Exercise 1:
In the records below, copy out the lines from the one containing "Click the green money icon under P1201561" through the end of the records, including both ends. Leave the pictures out.

Document text start

# Balance when riding bareback



## apachewhitesox (Dec 9, 2010)

I saw a thread awhile ago about balance but can't find it and I'm not sure if there's much difference when you're riding bareback. I rode bareback this afternoon on two of my horses and couldn't go anymore then a trot. On Sam who is quite wide I can only stay on at a walk otherwise I just feel like I'm going to slip off. I sometimes even feel like I'm slipping when he walks fast or turns, I think that is partially because of his big belly swinging from side to side. Then on Pepper who is much more narrow I can stay on at a walk easily and trot easily if she doesn't weave which knocks me off balance I haven't tried cantering on her. But I'm not sure what I can do exactly because I thought I had quite good balance. I'm used to both of them taking sharps turns and constantly changing speed when they're excited. Now I think I rely on my saddle a lot more then I originally thought. Any advice other then simply riding more?? Thanks


----------



## WickedNag (Sep 7, 2010)

I think I still have pretty good balance but had not rode bareback for years and forgot how much work it took when I tried last year. When I was a kid our folks wouldn't let us use a saddle until we could ride bareback.


----------



## apachewhitesox (Dec 9, 2010)

bump..


----------



## smrobs (Jul 30, 2008)

Just more riding is the best thing. Make sure you aren't tensing up your thighs more than necessary, that can make you stiff and unbalanced. Also, since you feel like you are sliding around, you might try a bareback pad. No stirrups, just a barrier between you and the horse's hair as it can sometimes be slick and hard to find purchase on. I made one of my own out of an old saddle pad and it works amazingly.


----------



## AQHA13 (Apr 19, 2017)

^ As Smrobs said, bareback pads are really nice. No stirrups, but a suede seat can really help you stick!


----------



## apachewhitesox (Dec 9, 2010)

Thanks I might have to try just using a saddle pad and see how well that works. I've ridden more and feel like I'm doing good at a walk and am trying to trot thats been ... interesting so far. I try to make sure I have my legs against his side evenly if that makes sense.


----------



## Chiilaa (Aug 12, 2010)

Apache a bareback pad usually has a girth, so you might find that you slip just as much with just a saddle pad. Have you got a lunging roller? Whack that on over the pad to keep it in place


----------



## apachewhitesox (Dec 9, 2010)

Haha sorry should have mentioned I would put my lunging roller over the top to keep it in place.


----------



## GeminiJumper (Jun 12, 2008)

The first thing I can say is, RELAX.

No one can be balanced when they are stiff. If you are relaxed, your body can move with the horse and not against him. To be balanced you have to be fluid throughout your body.

For now, I would stick with the gaits you are most comfortable with. No use moving up to the canter if you are stiff and nervous.

Document text end
Data rows start

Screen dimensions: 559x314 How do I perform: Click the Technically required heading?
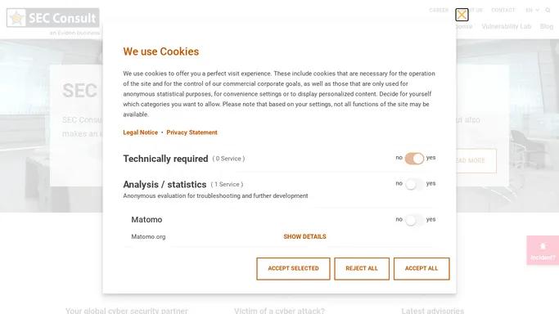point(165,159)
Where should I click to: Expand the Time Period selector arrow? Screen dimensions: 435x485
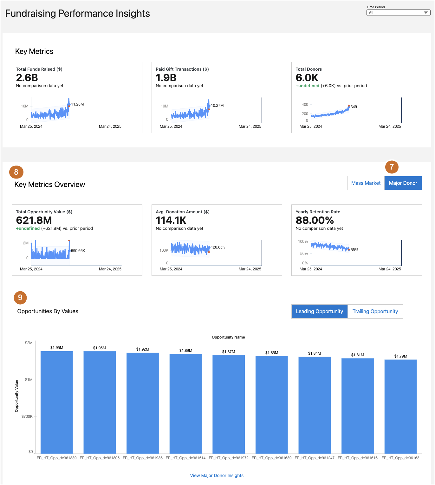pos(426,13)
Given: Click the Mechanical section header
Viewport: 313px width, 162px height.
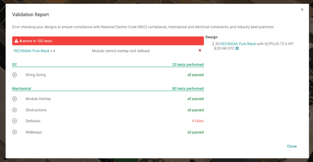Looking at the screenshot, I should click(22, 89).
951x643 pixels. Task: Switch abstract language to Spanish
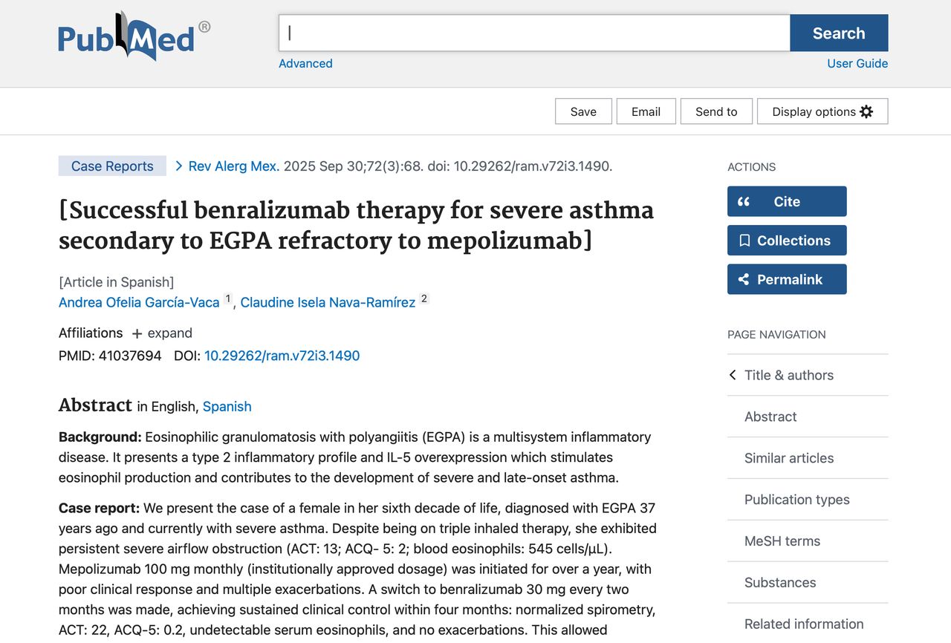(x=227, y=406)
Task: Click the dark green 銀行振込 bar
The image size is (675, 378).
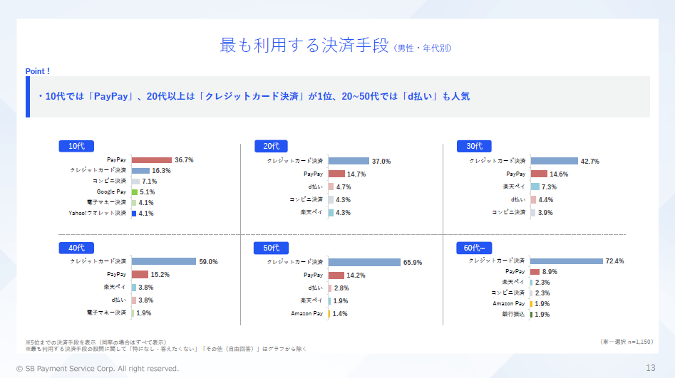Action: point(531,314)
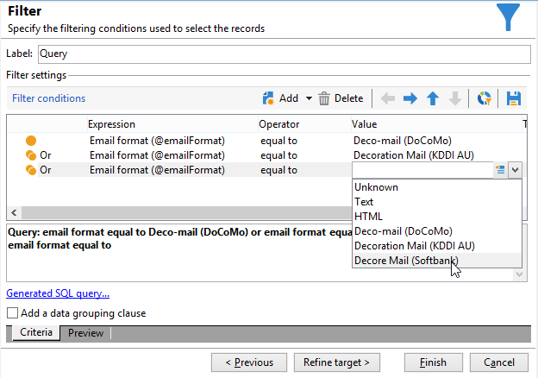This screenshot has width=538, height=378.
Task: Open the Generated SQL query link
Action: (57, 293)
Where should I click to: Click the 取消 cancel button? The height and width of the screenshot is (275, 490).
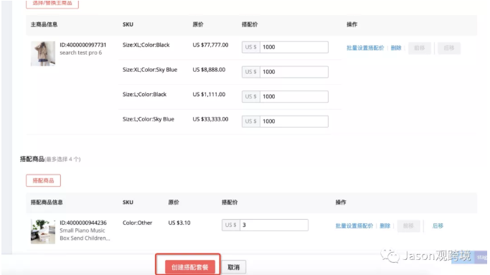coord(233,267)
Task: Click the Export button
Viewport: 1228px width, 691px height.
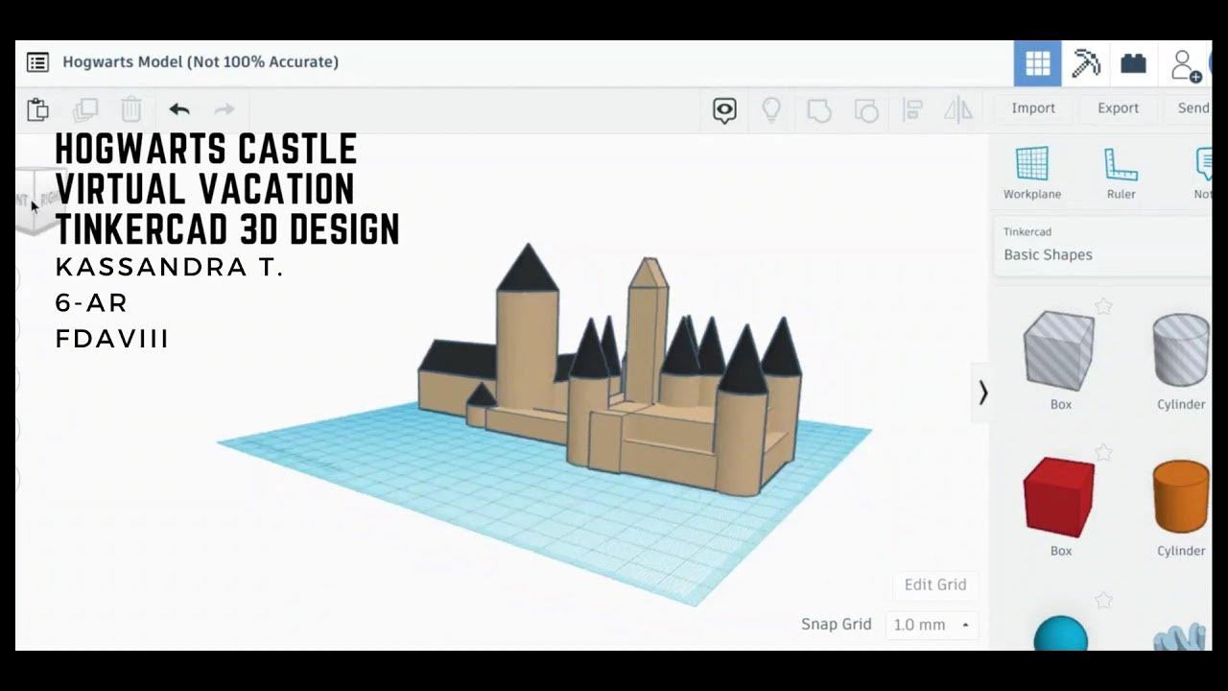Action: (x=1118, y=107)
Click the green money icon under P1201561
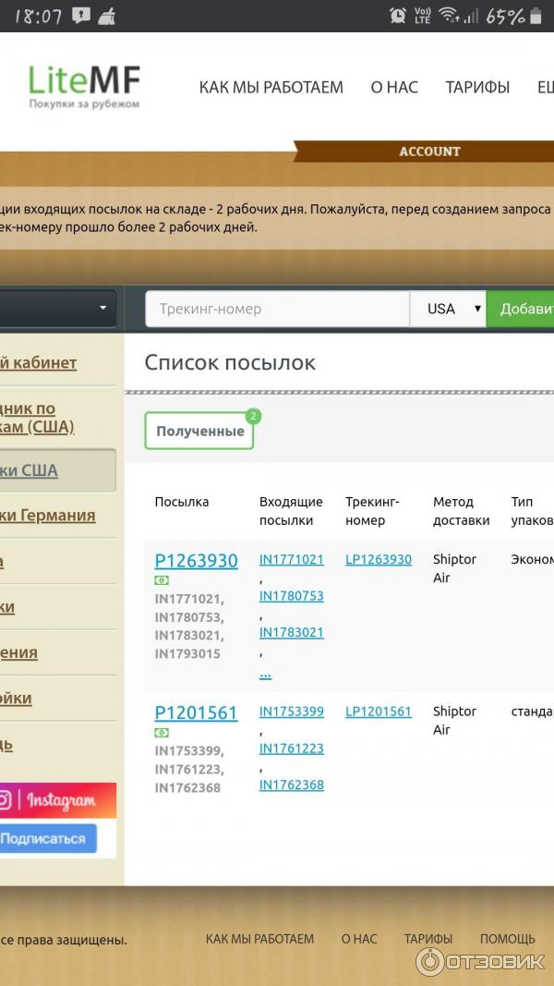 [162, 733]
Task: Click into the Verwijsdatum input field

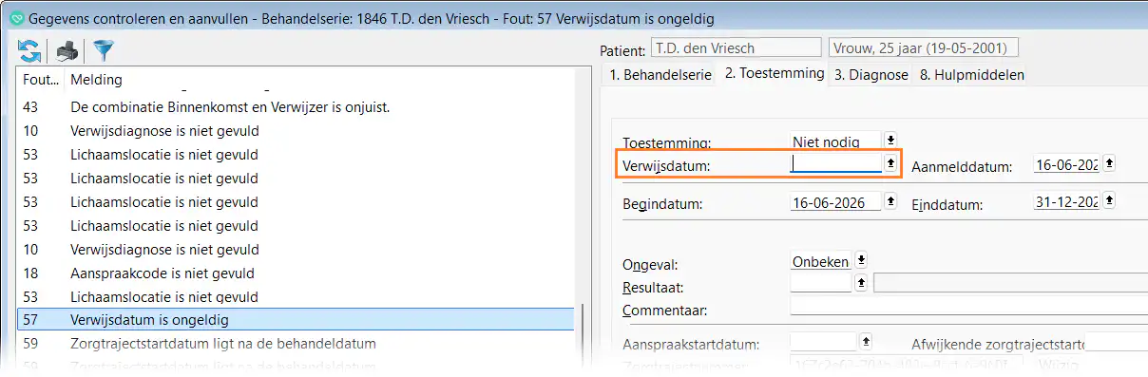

Data rows end

Exercise 2:
In the thread on bareback balance, list every distinct username that posted, with each name given once.

Exercise solution 1:
Click the green money icon under P1201561
 [162, 733]
Task: Click into the Verwijsdatum input field

Exercise solution 2:
apachewhitesox
WickedNag
smrobs
AQHA13
Chiilaa
GeminiJumper